이를 통해서 어떤 것들을 스위치에서 자체적으로 detect 할지를 알 수 있고 

 


Switch(config)#errdisable detect cause ?  
  all                  Enable error detection on all cases
  arp-inspection       Enable error detection for arp inspection
  bpduguard            Enable error detection on bpdu-guard
  dhcp-rate-limit      Enable error detection on dhcp-rate-limit
  dtp-flap             Enable error detection on dtp-flapping
  gbic-invalid         Enable error detection on gbic-invalid
  inline-power         Enable error detection for inline-power
  link-flap            Enable error detection on linkstate-flapping
  loopback             Enable error detection on loopback
  pagp-flap            Enable error detection on pagp-flapping
  pppoe-ia-rate-limit  Enable error detection on PPPoE IA rate-limit
  security-violation   Enable error detection on 802.1x-guard
  sfp-config-mismatch  Enable error detection on SFP config mismatch
  small-frame          Enable error detection on small_frame             
Switch(config)#no errdisable ?
  detect        Error disable detection
  flap-setting  Error disable flap detection setting
  recovery      Error disable recovery

Switch(config)#          

 

no command 를 통해 disable 시킬 수 도있습니다.

 

 

또한 이런식으로 err-disabled 된 포트는 포트에서 직접 shutdown / no shutdown 커맨드를 통해 다시 포트를 살려줄 수 있는데 문제가 그대로 있다면 당연히 그대로 err-disabled 상태로 넘어가게 되겠죠.

 

그리고 이러한 err-disabled 포트를 자동으로 recovery 할 수 있는 기능도 있습니다.

 


Switch(config)#do sh err recovery
ErrDisable Reason            Timer Status
-----------------            --------------
arp-inspection               Disabled
bpduguard                    Disabled
channel-misconfig (STP)      Disabled
dhcp-rate-limit              Disabled
dtp-flap                     Disabled
gbic-invalid                 Disabled
inline-power                 Disabled
link-flap                    Enabled
mac-limit                    Disabled
loopback                     Disabled
pagp-flap                    Disabled
port-mode-failure            Disabled
pppoe-ia-rate-limit          Disabled
psecure-violation            Disabled
security-violation           Disabled
sfp-config-mismatch          Disabled
small-frame                  Disabled
storm-control                Disabled
udld                         Disabled
vmps                         Disabled

Timer interval: 60 seconds

Interfaces that will be enabled at the next timeout:

 

 

이런식으로 각 상태에 따라서 자동으로 포트를 살려 줄 수 있습니다.

그리고 delay 는 30초에서 24시간까지 초단위로 설정이 가능하고 default-value 는 30 sec 이고 전부 disabled 상태입니다.

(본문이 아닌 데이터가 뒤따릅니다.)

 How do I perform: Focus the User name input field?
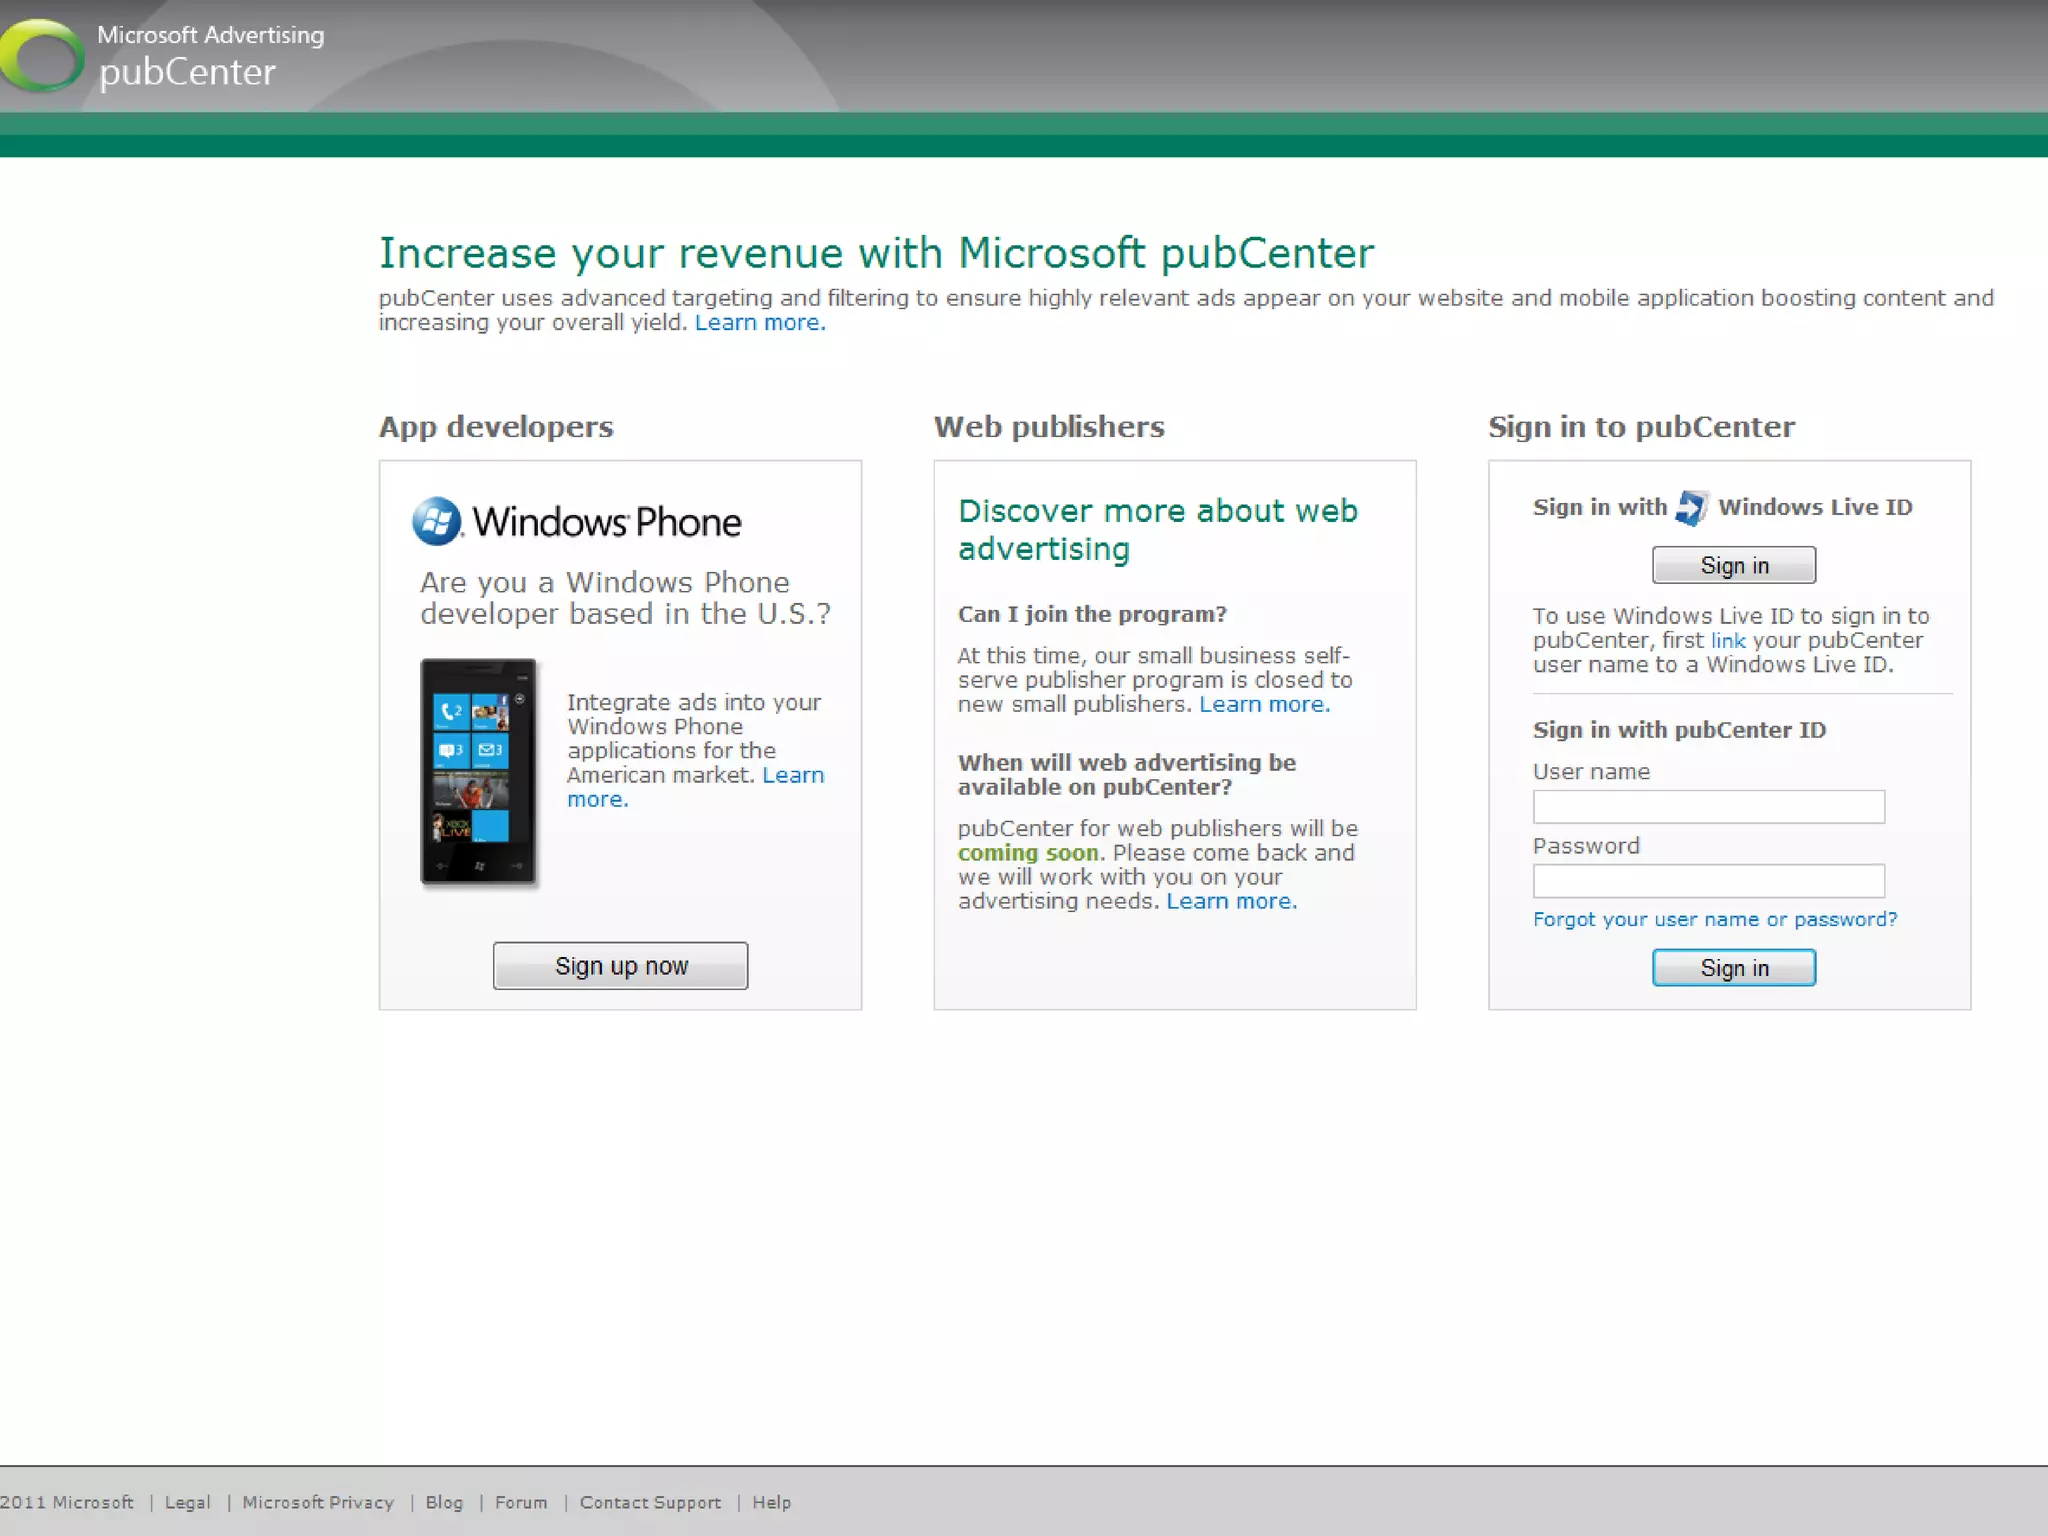(x=1708, y=807)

제 경우에는 link-flap만 enabled 시켜두었고 timer를 60초로 설정해 둔것입니다.

 

 


Switch(config)#errdisable recovery cause ?
  all                      Enable timer to recover from all error causes
  arp-inspection           Enable timer to recover from arp inspection error disable state
  bpduguard                Enable timer to recover from BPDU Guard error
  channel-misconfig (STP)  Enable timer to recover from channel misconfig error
  dhcp-rate-limit          Enable timer to recover from dhcp-rate-limit error
  dtp-flap                 Enable timer to recover from dtp-flap error
  gbic-invalid             Enable timer to recover from invalid GBIC error
  inline-power             Enable timer to recover from inline-power error
  link-flap                Enable timer to recover from link-flap error
  loopback                 Enable timer to recover from loopback error
  mac-limit                Enable timer to recover from mac limit disable state
  pagp-flap                Enable timer to recover from pagp-flap error
  port-mode-failure        Enable timer to recover from port mode change failure
  pppoe-ia-rate-limit      Enable timer to recover from PPPoE IA rate-limit error
  psecure-violation        Enable timer to recover from psecure violation error
  security-violation       Enable timer to recover from 802.1x violation error
  sfp-config-mismatch      Enable timer to recover from SFP config mismatch error
  small-frame              Enable timer to recover from small frame error
  storm-control            Enable timer to recover from storm-control error
  udld                     Enable timer to recover from udld error
  vmps                     Enable timer to recover from vmps shutdown error

Switch(config)#errdisable recovery cause

 


Switch(config)#errdisable recovery interval ?
  <30-86400>  timer-interval(sec)

Switch(config)#errdisable recovery interval

 

이런 커맨드를 통해서 recovery 를 설정할 수있습니다.

 

혹은 recovery가 아니더라도 link-flap에 대한 임계치를 설정할 수 도 있습니다.

 


WR_SS_5F-B_C2960_2(config)#errdisable ?                
  detect        Error disable detection
  flap-setting  Error disable flap detection setting
  recovery      Error disable recovery
WR_SS_5F-B_C2960_2(config)#errdisable flap-setting ?
  cause  Set error disable flap parameters for application

WR_SS_5F-B_C2960_2(config)#errdisable flap-setting cause
WR_SS_5F-B_C2960_2(config)#errdisable flap-setting cause ?
  dtp-flap   Set the variables related to detection of dtp flaps
  link-flap  Set the variables related to detection of link flaps
  pagp-flap  Set the variables related to detection of pagp flaps

WR_SS_5F-B_C2960_2(config)#errdisable flap-setting cause link
WR_SS_5F-B_C2960_2(config)#errdisable flap-setting cause link-flap ?
  max-flaps  maximum flaps allowed before setting to errdisable

WR_SS_5F-B_C2960_2(config)#errdisable flap-setting cause link-flap max
WR_SS_5F-B_C2960_2(config)#errdisable flap-setting cause link-flap max-flaps ?
  <1-100>  flap count

WR_SS_5F-B_C2960_2(config)#errdisable flap-setting cause link-flap max-flaps 10 time ?
  <1-120>  flap count time

 

WR_SS_5F-B_C2960_2(config)#errdisable flap-setting cause link-flap max-flaps 10 time 100

 

이렇게 설정하면 10초에 100번의 flap에 대해서 err-disabled 상태로 빼겠다는 겁니다.

 

 

 

-------- 깜빡하고 캡쳐 안한 부분이 있는데 show interface status err 커맨드로 err-disabled 된 포트를 확인할 수 있습니다.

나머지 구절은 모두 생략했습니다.